WHAT THE TASK REQUIRES: Look through the data for the string "agent". Copy every line where it is found.

#### ENTRIES PROVIDED ####

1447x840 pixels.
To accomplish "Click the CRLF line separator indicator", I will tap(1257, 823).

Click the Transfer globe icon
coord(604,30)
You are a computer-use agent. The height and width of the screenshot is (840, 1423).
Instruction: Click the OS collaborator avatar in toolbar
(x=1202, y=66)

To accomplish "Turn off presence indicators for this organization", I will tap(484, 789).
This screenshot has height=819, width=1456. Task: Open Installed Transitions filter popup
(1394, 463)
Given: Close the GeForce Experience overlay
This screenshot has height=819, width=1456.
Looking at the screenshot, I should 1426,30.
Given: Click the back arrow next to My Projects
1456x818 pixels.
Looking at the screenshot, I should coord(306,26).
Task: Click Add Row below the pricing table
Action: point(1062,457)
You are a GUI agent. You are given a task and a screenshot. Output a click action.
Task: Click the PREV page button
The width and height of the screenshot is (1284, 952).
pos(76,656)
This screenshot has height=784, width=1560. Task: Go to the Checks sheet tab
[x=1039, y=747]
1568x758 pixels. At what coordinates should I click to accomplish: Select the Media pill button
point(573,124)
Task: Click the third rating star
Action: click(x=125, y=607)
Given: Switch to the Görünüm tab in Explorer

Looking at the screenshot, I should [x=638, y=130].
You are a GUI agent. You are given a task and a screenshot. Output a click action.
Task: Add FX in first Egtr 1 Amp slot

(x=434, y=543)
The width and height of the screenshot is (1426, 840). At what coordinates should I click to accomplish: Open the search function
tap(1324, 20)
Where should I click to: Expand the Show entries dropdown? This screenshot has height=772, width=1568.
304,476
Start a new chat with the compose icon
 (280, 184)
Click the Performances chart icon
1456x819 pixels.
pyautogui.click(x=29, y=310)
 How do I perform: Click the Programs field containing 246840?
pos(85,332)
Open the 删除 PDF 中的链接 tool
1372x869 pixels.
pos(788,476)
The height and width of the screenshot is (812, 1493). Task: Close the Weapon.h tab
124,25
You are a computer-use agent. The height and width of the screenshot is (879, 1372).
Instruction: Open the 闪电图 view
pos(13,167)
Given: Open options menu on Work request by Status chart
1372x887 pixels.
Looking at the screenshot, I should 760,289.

####

RESULT OF THIS TASK:
You are a computer-use agent. The height and width of the screenshot is (840, 1423).
You are a GUI agent. You are given a task and a screenshot. Output a click action.
You are a GUI agent. You are given a task and a screenshot. Output a click action.
You are a computer-use agent. The height and width of the screenshot is (879, 1372).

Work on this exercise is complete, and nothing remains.